CVE-2026-27850

Vulnerability

Overview

The Linksys MR9600 (firmware 1.0.4.205530) and MX4200 (firmware 1.0.13.210200) routers contain a firewall rule that improperly verifies the source of a communication channel (CWE-940). Specifically, the iptables chain wan2self_ports includes a rule that accepts all incoming TCP packets on the WAN interface (eth0) with source port 5222, bypassing the intended LAN-only access restrictions [1].

Exploitation

An attacker on the internet can send packets to the router's WAN IP address using source port 5222. The firewall will accept these packets and forward them to any service listening on the router's IP address (0.0.0.0). No authentication or prior knowledge of internal services is required beyond the router's public IP. This effectively exposes all local services—such as the web administration interface, UPnP, or other daemons—to the open internet [1].

Impact

Successful exploitation allows an unauthenticated remote attacker to interact with services that should only be accessible from the local network.
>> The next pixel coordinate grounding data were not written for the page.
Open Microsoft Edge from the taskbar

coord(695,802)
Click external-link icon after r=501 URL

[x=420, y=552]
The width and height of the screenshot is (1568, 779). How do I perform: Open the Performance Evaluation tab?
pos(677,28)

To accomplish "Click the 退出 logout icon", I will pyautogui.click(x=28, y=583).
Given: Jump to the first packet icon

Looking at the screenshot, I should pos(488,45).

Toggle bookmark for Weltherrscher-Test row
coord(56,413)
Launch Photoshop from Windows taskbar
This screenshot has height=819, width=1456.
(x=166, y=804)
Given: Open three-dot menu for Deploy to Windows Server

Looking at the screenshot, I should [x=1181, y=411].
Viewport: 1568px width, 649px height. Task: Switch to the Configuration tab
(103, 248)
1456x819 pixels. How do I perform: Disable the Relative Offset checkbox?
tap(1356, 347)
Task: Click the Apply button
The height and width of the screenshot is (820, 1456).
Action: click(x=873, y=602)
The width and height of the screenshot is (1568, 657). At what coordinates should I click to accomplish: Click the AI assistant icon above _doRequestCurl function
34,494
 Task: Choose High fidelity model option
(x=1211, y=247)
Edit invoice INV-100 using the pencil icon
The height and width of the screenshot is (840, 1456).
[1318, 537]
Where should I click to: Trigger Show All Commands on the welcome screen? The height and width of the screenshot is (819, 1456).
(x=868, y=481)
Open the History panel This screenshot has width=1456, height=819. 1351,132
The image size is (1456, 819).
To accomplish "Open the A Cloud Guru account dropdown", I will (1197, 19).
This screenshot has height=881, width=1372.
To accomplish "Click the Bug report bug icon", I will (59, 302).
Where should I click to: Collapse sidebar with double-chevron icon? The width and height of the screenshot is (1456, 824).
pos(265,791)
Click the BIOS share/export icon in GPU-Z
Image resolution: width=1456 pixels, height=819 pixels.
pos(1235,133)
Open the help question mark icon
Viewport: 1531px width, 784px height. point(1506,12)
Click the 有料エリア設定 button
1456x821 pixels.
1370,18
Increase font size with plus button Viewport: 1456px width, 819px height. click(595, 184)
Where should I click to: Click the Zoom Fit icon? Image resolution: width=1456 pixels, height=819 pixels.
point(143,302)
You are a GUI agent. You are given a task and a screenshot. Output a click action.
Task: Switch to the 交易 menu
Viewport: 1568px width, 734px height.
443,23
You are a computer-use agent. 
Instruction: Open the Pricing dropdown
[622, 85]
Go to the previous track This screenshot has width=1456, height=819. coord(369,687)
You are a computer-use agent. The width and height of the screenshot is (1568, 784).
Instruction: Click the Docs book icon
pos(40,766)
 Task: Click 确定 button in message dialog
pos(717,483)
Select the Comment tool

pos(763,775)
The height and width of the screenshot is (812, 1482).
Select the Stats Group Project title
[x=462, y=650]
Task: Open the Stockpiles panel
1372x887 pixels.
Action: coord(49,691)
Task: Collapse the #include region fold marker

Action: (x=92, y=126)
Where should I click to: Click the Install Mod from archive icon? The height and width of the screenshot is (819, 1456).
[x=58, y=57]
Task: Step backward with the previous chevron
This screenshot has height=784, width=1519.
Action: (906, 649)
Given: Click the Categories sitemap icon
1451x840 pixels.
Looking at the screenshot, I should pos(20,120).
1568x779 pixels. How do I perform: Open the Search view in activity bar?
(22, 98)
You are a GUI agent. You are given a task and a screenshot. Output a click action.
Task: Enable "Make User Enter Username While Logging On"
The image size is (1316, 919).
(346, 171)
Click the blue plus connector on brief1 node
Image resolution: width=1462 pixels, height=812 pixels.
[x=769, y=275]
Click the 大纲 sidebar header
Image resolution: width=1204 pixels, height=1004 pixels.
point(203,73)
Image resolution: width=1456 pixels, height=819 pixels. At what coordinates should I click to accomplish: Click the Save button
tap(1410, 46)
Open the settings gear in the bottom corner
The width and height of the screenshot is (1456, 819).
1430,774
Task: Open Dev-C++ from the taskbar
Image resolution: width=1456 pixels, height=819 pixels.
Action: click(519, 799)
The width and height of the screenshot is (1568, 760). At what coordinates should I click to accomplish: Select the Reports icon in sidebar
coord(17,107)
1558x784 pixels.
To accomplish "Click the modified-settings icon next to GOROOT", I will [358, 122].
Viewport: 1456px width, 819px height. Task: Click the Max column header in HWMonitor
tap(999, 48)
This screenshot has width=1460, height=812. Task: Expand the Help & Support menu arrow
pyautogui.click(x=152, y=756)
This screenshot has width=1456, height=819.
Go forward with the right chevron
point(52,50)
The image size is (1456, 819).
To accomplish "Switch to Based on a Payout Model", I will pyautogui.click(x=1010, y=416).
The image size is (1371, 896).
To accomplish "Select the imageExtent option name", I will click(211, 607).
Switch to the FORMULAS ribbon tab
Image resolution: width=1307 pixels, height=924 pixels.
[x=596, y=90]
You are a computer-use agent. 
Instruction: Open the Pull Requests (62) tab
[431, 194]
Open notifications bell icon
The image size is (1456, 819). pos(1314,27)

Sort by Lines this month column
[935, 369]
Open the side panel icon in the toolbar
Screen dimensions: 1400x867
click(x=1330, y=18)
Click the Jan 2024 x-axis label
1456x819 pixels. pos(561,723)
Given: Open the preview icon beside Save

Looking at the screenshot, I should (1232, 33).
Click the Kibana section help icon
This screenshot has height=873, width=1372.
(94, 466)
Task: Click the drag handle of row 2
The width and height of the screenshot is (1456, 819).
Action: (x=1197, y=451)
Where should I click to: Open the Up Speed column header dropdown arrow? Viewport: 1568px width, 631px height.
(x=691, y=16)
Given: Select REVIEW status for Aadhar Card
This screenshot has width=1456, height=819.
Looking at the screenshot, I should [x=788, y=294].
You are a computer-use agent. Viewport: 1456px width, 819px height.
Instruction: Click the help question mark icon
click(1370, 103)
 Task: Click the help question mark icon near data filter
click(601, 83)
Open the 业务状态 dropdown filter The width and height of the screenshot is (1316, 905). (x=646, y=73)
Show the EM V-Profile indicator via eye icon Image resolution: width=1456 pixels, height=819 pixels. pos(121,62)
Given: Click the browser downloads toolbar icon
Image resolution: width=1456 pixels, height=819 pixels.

This can lead to unauthorized configuration changes, information disclosure, or further compromise of the router and connected devices. The advisory notes that this is especially critical when combined with other vulnerabilities (e.g., SYSS-2025-009) that may be reachable through the exposed services [1].

Mitigation

Linksys has released firmware updates that correct the firewall rule. The fix was developed by 2025-06-24 and is included in later firmware versions for both MR9600 and MX4200. Users should update to the latest firmware available from the manufacturer's support site. No workaround is available other than applying the patch [1].